Personal information
- Native name: امیرعلی آذرپیرا
- Nationality: Iranian
- Born: 26 March 2002 (age 24) Tehran, Iran
- Height: 1.90 m (6 ft 3 in)
- Weight: 97 kg (214 lb)

Sport
- Sport: Freestyle wrestling
- Weight class: 97 kg
- Coached by: Hamid Azarpira

Medal record
Men's freestyle wrestling
Representing Iran
Olympic Games
| Bronze medal – third place | 2024 Paris | 97 kg |
World Championships
| Silver medal – second place | 2025 Zagreb | 97 kg |
Islamic Solidarity Games
| Gold medal – first place | 2025 Riyadh | 97 kg |
World Cup
| Silver medal – second place | 2022 Coralville | Team |
Grand Prix
| Gold medal – first place | 2024 Zagreb | 97 kg |
| Silver medal – second place | 2023 Zagreb | 97 kg |
World U23 Championships
| Gold medal – first place | 2021 Belgrade | 97 kg |
| Gold medal – first place | 2022 Pontevedra | 97 kg |
World Junior Championship
| Bronze medal – third place | 2022 Sofia | 97 kg |
Asian Junior Championship
| Gold medal – first place | 2022 Manama | 97 kg |

= Amir Ali Azarpira =

Iranian freestyle wrestler

Amir Ali Azarpira (امیرعلی آذرپیرا; born 26 March 2002) is an Iranian freestyle wrestler.

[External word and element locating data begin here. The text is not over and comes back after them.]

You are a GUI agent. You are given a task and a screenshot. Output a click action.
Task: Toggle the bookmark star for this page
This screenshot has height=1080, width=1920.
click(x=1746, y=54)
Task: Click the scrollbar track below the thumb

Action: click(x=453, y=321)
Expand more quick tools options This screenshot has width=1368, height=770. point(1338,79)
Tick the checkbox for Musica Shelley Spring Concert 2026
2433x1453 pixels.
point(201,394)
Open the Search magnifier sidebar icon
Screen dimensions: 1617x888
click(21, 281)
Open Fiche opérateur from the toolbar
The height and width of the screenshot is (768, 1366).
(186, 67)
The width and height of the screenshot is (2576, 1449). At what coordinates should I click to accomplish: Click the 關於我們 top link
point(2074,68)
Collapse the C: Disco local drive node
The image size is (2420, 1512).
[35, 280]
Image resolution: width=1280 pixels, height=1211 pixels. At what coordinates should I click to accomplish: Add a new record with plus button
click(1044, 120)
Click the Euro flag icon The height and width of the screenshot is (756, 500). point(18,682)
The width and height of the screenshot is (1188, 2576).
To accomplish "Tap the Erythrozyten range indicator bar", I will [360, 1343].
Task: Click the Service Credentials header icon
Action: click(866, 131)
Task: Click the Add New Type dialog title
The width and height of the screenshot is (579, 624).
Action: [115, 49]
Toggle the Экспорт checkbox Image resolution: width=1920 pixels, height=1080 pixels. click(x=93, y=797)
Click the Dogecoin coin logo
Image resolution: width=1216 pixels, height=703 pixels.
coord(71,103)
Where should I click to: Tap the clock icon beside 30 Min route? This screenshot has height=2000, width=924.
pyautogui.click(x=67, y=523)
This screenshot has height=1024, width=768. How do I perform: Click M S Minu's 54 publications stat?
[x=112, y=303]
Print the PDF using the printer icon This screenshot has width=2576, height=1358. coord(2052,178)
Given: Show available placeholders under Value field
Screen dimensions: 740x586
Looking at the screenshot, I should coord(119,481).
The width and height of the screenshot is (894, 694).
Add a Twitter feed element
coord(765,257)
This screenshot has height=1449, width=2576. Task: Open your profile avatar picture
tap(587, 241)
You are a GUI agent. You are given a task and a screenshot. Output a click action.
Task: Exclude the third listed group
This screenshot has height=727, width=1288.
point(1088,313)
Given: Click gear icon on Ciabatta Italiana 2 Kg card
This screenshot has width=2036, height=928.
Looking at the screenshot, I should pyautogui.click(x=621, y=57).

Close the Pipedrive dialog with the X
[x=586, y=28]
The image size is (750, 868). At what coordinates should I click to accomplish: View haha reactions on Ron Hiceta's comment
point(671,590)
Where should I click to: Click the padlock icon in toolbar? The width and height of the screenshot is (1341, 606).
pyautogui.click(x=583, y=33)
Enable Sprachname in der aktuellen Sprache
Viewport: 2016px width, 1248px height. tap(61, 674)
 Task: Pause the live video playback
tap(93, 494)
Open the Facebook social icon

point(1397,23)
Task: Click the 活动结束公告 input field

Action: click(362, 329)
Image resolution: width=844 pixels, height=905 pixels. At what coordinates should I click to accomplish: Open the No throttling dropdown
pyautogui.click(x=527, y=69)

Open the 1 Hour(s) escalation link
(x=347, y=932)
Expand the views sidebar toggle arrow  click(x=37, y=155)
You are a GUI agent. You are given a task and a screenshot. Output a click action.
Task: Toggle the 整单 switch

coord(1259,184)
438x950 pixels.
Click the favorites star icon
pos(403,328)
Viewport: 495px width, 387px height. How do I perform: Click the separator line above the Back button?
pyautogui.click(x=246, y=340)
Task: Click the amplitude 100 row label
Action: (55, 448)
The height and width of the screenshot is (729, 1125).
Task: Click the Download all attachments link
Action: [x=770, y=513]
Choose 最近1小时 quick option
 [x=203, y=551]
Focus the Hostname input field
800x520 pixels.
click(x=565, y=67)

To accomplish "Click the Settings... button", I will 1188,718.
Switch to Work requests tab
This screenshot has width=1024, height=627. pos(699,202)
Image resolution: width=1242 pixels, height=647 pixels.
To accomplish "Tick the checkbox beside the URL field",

He won gold medal in the 97 kg event at the 2021 U23 World Wrestling Championships held in Belgrade, Serbia and a member of the Iranian national team.

and the 2022 U23 World Wrestling Championships. He also won a gold medal in the 97 kg event at the 2022 U20 Asian Wrestling Championships.

He also won one of the Bronze medals in the 97 kg event at the 2024 Summer Olympics held in Paris, France.

== Professional wrestling career ==
Amir ali Azarpira became familiar with wrestling at the age of 9 through his father, Hamid Azarpira.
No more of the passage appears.